Marge did not argue with Josie's sage advice, but her anxiety did not wane.
Marge works at her local library and is comfortable in her quiet lifestyle. Her husband rarely makes a fuss at home, and sometimes startles her when he speaks up. She has a nasty habit of forgetting when he's home. He usually works long hours, and her library job is far from full time. She gets to do what she wishes during her alone time.
Jerry is not nearly as concerned of his son's "predicament" (Marge's word) as his dear doting wife is.
"Come off it, Margie. He's a grown man. He can take care of himself."
"But he'll need his mother when this relationship turns south, and I'll be there reminding him of my warnings!"

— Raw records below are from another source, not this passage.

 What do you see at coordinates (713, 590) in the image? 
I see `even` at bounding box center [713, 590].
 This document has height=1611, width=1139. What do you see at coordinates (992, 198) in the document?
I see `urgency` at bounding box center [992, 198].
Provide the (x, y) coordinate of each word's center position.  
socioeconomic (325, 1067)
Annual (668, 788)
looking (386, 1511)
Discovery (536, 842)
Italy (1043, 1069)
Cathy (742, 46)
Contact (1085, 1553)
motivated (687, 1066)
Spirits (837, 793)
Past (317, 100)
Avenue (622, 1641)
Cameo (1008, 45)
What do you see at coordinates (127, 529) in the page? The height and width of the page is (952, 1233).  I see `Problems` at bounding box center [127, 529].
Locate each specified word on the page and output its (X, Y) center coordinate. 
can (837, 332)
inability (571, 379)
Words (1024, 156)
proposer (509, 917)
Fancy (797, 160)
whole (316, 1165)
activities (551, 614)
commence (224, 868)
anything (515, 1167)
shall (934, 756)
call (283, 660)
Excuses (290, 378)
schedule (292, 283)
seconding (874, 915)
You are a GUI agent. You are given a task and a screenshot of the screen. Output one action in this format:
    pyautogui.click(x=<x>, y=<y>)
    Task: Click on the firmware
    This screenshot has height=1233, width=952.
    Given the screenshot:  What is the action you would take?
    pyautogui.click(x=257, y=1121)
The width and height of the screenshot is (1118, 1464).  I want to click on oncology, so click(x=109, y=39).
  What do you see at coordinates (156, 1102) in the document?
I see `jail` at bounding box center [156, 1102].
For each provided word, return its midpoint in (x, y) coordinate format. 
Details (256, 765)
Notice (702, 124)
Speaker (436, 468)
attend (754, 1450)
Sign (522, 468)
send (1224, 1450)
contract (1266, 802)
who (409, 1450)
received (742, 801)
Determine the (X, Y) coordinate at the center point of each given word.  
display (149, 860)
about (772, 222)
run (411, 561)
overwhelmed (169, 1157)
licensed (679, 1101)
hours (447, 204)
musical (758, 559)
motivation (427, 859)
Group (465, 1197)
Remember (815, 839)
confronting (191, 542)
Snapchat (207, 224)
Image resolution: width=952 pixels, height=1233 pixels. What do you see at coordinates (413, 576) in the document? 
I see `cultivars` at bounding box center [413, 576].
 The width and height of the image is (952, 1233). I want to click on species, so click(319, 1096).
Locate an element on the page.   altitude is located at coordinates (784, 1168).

"Yes, because that will be exactly what he needs at that time" he gushed, sarcasm dripping from his spoon.
Josie was much more understanding than Jerry, but she still gently pressed that Marge may be acting a little on the overbearing side. When I heard that statement, I knew without doubt that I was sitting in a Minnesotan coffee shoppe. We can't be too abrasive when we disagree with someone. It wouldn't be "nice."
The conversation turned to Will and Mary's wedding. It was outdoors, and it rained on them. Other than that, everything went off without a hitch and the ceremony was beautiful. It was the first time Josie had seen her mother-in-law cry. She was far from tears at Josie's wedding, many years ago. She seemed to wear a face of bittersweetness that day. Josie was taking away her youngest son, so the sentiment was almost understandable. It didn't take too long for Martha to accept Josie into the family, thankfully.
Ok, Josie, but back to my son! What am I to do?!
"Take two breaths, a shot of brandy, and get to know your son's girlfriend. You may be pleasantly surprised. I need to get back home now. The garden needs watering."